Transcribe the data that follows, exactly and in full.

== EXTRACTED DATA ==

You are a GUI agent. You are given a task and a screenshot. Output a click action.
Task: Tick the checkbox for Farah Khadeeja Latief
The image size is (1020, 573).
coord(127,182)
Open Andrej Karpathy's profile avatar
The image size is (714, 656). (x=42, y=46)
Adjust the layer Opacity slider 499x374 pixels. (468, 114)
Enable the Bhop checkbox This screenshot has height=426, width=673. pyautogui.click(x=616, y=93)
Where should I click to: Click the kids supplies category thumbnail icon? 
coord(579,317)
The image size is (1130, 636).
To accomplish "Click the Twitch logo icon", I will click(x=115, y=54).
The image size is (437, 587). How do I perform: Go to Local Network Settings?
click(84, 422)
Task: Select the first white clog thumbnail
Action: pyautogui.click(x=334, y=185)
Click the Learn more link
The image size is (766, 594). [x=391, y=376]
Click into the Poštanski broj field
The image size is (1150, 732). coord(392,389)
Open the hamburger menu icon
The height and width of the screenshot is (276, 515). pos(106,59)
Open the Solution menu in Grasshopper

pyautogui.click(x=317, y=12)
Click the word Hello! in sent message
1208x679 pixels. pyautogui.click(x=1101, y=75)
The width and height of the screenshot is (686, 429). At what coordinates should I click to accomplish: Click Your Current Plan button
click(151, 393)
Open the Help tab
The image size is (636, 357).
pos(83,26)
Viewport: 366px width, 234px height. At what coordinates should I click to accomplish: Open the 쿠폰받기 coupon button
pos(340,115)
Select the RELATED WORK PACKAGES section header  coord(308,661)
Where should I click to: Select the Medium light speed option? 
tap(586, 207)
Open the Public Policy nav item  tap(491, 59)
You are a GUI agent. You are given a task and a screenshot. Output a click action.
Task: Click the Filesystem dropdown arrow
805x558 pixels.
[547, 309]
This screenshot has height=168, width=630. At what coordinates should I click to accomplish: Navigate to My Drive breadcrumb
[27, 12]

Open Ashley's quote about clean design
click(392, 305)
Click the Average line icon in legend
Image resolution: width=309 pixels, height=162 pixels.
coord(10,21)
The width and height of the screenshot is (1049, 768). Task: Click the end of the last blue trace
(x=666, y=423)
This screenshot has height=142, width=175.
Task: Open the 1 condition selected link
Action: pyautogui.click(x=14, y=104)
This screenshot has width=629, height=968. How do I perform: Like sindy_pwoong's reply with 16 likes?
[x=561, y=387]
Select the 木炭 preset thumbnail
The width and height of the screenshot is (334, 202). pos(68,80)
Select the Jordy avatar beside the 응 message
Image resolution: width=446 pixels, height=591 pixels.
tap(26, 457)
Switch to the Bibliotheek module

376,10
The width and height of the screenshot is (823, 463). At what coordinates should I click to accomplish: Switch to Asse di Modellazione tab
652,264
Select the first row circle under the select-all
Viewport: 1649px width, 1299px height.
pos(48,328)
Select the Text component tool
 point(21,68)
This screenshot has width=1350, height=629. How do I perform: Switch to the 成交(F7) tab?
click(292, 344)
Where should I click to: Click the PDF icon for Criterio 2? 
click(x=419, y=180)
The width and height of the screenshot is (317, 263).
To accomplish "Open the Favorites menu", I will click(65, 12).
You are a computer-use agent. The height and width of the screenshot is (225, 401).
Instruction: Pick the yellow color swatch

===

[WRITTEN RESPONSE]:
You are a GUI agent. You are given a task and a screenshot. Output a click action.
Task: Tick the checkbox for Farah Khadeeja Latief
The image size is (1020, 573).
coord(127,182)
Open Andrej Karpathy's profile avatar
The image size is (714, 656). (x=42, y=46)
Adjust the layer Opacity slider 499x374 pixels. (468, 114)
Enable the Bhop checkbox This screenshot has height=426, width=673. pyautogui.click(x=616, y=93)
Where should I click to: Click the kids supplies category thumbnail icon? 
coord(579,317)
The image size is (1130, 636).
To accomplish "Click the Twitch logo icon", I will click(x=115, y=54).
The image size is (437, 587). How do I perform: Go to Local Network Settings?
click(84, 422)
Task: Select the first white clog thumbnail
Action: pyautogui.click(x=334, y=185)
Click the Learn more link
The image size is (766, 594). [x=391, y=376]
Click into the Poštanski broj field
The image size is (1150, 732). coord(392,389)
Open the hamburger menu icon
The height and width of the screenshot is (276, 515). pos(106,59)
Open the Solution menu in Grasshopper

pyautogui.click(x=317, y=12)
Click the word Hello! in sent message
1208x679 pixels. pyautogui.click(x=1101, y=75)
The width and height of the screenshot is (686, 429). At what coordinates should I click to accomplish: Click Your Current Plan button
click(151, 393)
Open the Help tab
The image size is (636, 357).
pos(83,26)
Viewport: 366px width, 234px height. At what coordinates should I click to accomplish: Open the 쿠폰받기 coupon button
pos(340,115)
Select the RELATED WORK PACKAGES section header  coord(308,661)
Where should I click to: Select the Medium light speed option? 
tap(586, 207)
Open the Public Policy nav item  tap(491, 59)
You are a GUI agent. You are given a task and a screenshot. Output a click action.
Task: Click the Filesystem dropdown arrow
805x558 pixels.
[547, 309]
This screenshot has height=168, width=630. At what coordinates should I click to accomplish: Navigate to My Drive breadcrumb
[27, 12]

Open Ashley's quote about clean design
click(392, 305)
Click the Average line icon in legend
Image resolution: width=309 pixels, height=162 pixels.
coord(10,21)
The width and height of the screenshot is (1049, 768). Task: Click the end of the last blue trace
(x=666, y=423)
This screenshot has height=142, width=175.
Task: Open the 1 condition selected link
Action: pyautogui.click(x=14, y=104)
This screenshot has width=629, height=968. How do I perform: Like sindy_pwoong's reply with 16 likes?
[x=561, y=387]
Select the 木炭 preset thumbnail
The width and height of the screenshot is (334, 202). pos(68,80)
Select the Jordy avatar beside the 응 message
Image resolution: width=446 pixels, height=591 pixels.
tap(26, 457)
Switch to the Bibliotheek module

376,10
The width and height of the screenshot is (823, 463). At what coordinates should I click to accomplish: Switch to Asse di Modellazione tab
652,264
Select the first row circle under the select-all
Viewport: 1649px width, 1299px height.
pos(48,328)
Select the Text component tool
 point(21,68)
This screenshot has width=1350, height=629. How do I perform: Switch to the 成交(F7) tab?
click(292, 344)
Where should I click to: Click the PDF icon for Criterio 2? 
click(x=419, y=180)
The width and height of the screenshot is (317, 263).
To accomplish "Open the Favorites menu", I will click(65, 12).
You are a computer-use agent. The height and width of the screenshot is (225, 401).
Instruction: Pick the yellow color swatch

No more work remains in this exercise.